• THE TASK:
Output the records in full, exactly as given.

# # # # #

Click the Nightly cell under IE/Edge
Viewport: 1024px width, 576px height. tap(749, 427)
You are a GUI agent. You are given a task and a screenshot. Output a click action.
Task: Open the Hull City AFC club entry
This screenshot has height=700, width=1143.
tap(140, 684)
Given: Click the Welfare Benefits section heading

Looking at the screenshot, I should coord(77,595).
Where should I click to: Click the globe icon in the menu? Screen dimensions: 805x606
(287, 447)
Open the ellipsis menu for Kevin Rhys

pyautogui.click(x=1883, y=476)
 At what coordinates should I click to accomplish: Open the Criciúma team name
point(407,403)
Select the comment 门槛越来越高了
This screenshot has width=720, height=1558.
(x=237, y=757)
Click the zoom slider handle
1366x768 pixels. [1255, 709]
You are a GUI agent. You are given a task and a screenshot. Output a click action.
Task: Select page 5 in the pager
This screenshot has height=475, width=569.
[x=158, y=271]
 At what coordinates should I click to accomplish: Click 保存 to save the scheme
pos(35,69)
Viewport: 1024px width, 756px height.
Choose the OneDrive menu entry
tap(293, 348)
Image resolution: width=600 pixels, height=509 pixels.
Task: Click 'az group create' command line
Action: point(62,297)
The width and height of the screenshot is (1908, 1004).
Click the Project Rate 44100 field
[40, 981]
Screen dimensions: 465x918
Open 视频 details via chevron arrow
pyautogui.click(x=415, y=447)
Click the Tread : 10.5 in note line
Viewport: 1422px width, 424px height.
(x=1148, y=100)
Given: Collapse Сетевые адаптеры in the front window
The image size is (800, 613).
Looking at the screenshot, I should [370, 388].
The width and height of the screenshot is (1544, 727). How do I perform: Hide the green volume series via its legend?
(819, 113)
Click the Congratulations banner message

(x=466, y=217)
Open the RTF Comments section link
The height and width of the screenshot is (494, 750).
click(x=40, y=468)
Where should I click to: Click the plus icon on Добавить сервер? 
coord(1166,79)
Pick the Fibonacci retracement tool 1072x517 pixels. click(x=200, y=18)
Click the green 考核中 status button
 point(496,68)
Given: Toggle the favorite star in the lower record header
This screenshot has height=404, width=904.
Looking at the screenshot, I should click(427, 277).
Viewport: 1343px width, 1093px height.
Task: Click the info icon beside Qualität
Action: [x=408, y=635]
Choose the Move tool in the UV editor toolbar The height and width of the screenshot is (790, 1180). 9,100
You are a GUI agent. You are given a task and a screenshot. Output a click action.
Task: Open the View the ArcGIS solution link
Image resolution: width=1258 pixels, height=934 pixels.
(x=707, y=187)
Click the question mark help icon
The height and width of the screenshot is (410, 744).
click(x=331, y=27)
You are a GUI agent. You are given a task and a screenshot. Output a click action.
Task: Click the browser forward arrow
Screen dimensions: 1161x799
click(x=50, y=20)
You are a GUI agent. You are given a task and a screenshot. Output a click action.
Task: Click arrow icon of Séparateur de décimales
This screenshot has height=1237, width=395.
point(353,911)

# # # # #

• FINISHED EXERCISE:
Click the Nightly cell under IE/Edge
Viewport: 1024px width, 576px height. tap(749, 427)
You are a GUI agent. You are given a task and a screenshot. Output a click action.
Task: Open the Hull City AFC club entry
This screenshot has height=700, width=1143.
tap(140, 684)
Given: Click the Welfare Benefits section heading

Looking at the screenshot, I should coord(77,595).
Where should I click to: Click the globe icon in the menu? Screen dimensions: 805x606
(287, 447)
Open the ellipsis menu for Kevin Rhys

pyautogui.click(x=1883, y=476)
 At what coordinates should I click to accomplish: Open the Criciúma team name
point(407,403)
Select the comment 门槛越来越高了
This screenshot has width=720, height=1558.
(x=237, y=757)
Click the zoom slider handle
1366x768 pixels. [1255, 709]
You are a GUI agent. You are given a task and a screenshot. Output a click action.
Task: Select page 5 in the pager
This screenshot has height=475, width=569.
[x=158, y=271]
 At what coordinates should I click to accomplish: Click 保存 to save the scheme
pos(35,69)
Viewport: 1024px width, 756px height.
Choose the OneDrive menu entry
tap(293, 348)
Image resolution: width=600 pixels, height=509 pixels.
Task: Click 'az group create' command line
Action: point(62,297)
The width and height of the screenshot is (1908, 1004).
Click the Project Rate 44100 field
[40, 981]
Screen dimensions: 465x918
Open 视频 details via chevron arrow
pyautogui.click(x=415, y=447)
Click the Tread : 10.5 in note line
Viewport: 1422px width, 424px height.
(x=1148, y=100)
Given: Collapse Сетевые адаптеры in the front window
The image size is (800, 613).
Looking at the screenshot, I should [370, 388].
The width and height of the screenshot is (1544, 727). How do I perform: Hide the green volume series via its legend?
(819, 113)
Click the Congratulations banner message

(x=466, y=217)
Open the RTF Comments section link
The height and width of the screenshot is (494, 750).
click(x=40, y=468)
Where should I click to: Click the plus icon on Добавить сервер? 
coord(1166,79)
Pick the Fibonacci retracement tool 1072x517 pixels. click(x=200, y=18)
Click the green 考核中 status button
 point(496,68)
Given: Toggle the favorite star in the lower record header
This screenshot has height=404, width=904.
Looking at the screenshot, I should click(427, 277).
Viewport: 1343px width, 1093px height.
Task: Click the info icon beside Qualität
Action: [x=408, y=635]
Choose the Move tool in the UV editor toolbar The height and width of the screenshot is (790, 1180). 9,100
You are a GUI agent. You are given a task and a screenshot. Output a click action.
Task: Open the View the ArcGIS solution link
Image resolution: width=1258 pixels, height=934 pixels.
(x=707, y=187)
Click the question mark help icon
The height and width of the screenshot is (410, 744).
click(x=331, y=27)
You are a GUI agent. You are given a task and a screenshot. Output a click action.
Task: Click the browser forward arrow
Screen dimensions: 1161x799
click(x=50, y=20)
You are a GUI agent. You are given a task and a screenshot. Output a click action.
Task: Click arrow icon of Séparateur de décimales
This screenshot has height=1237, width=395.
point(353,911)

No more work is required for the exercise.